* [Extracted data]:
========================================================================
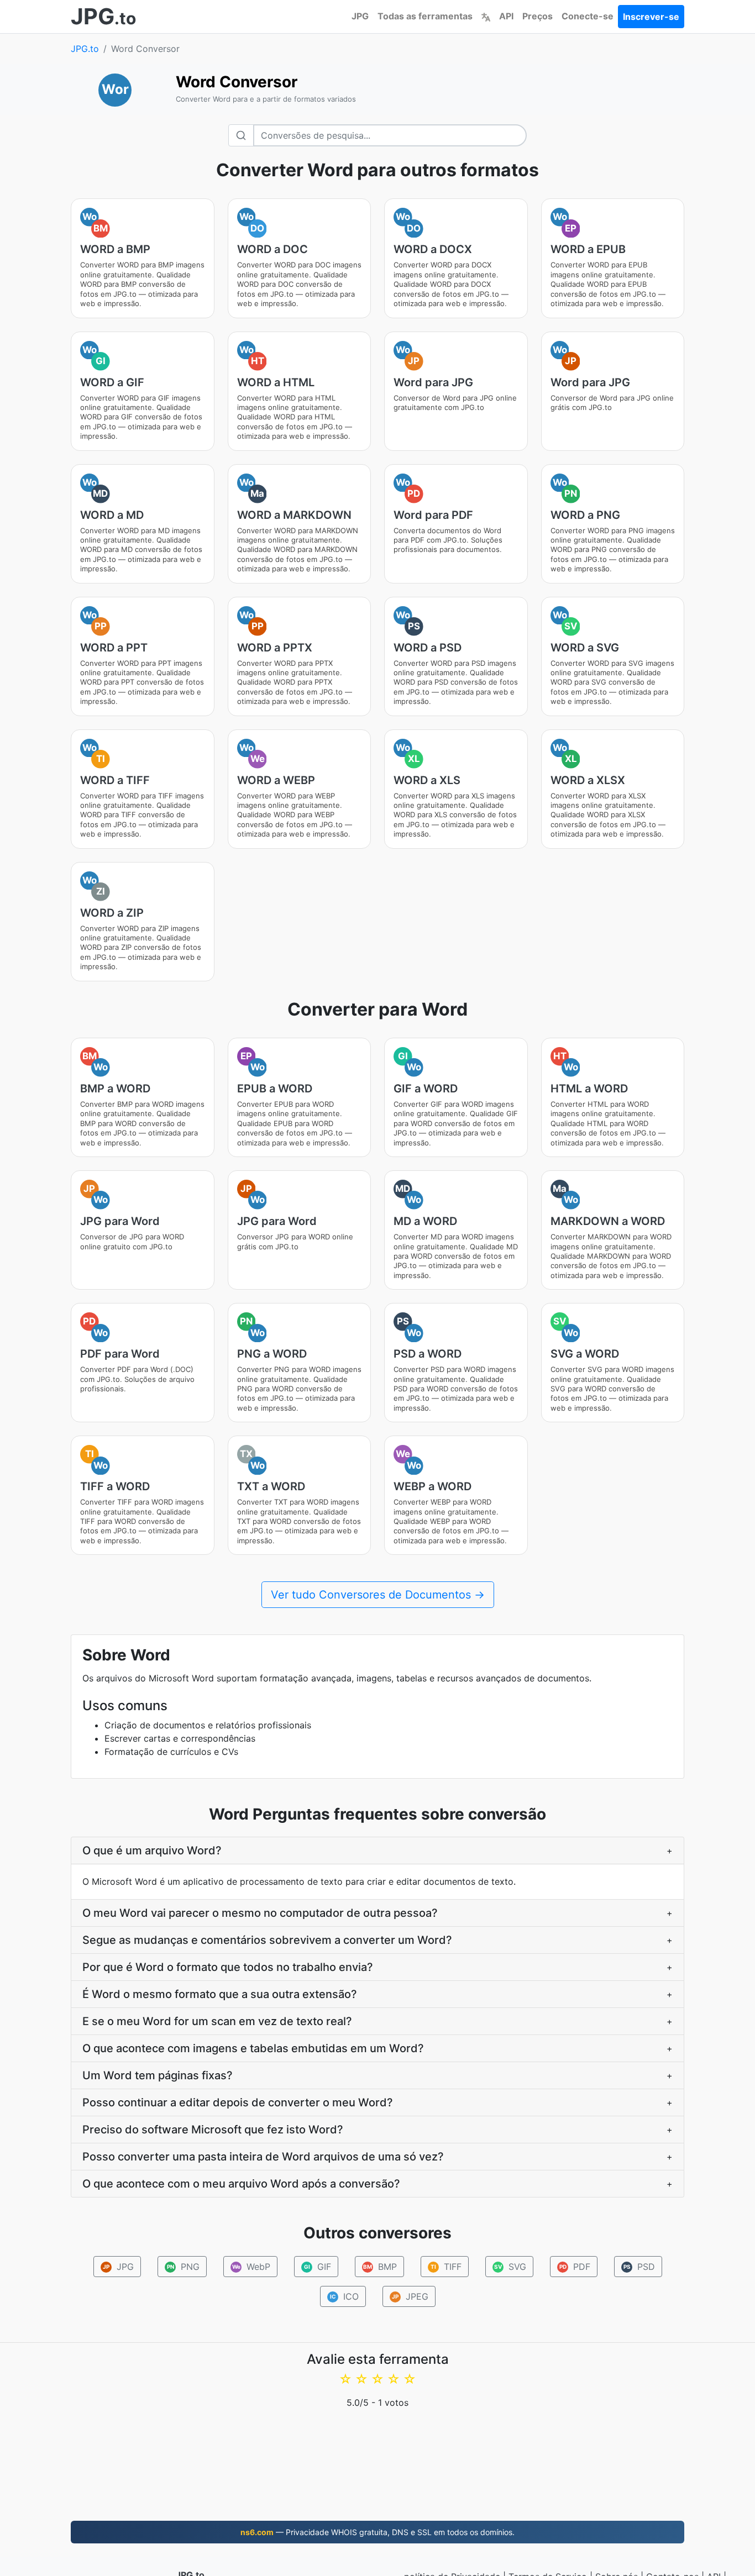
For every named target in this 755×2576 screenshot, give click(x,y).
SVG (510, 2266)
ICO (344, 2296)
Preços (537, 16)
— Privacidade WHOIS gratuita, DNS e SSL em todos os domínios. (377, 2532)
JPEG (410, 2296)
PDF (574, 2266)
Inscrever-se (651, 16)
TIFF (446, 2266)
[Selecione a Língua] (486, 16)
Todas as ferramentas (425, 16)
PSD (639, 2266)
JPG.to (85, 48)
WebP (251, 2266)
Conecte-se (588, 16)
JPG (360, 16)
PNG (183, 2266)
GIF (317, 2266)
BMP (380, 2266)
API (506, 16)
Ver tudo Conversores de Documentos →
========================================================================
* [Problem description]:
Nothing should be returned except the lines from the one containing "TIFF (446, 2266)" through the last line of the data, each restated word for word.

* [Answer to the exercise]:
TIFF (446, 2266)
[Selecione a Língua] (486, 16)
Todas as ferramentas (425, 16)
PSD (639, 2266)
JPG.to (85, 48)
WebP (251, 2266)
Conecte-se (588, 16)
JPG (360, 16)
PNG (183, 2266)
GIF (317, 2266)
BMP (380, 2266)
API (506, 16)
Ver tudo Conversores de Documentos →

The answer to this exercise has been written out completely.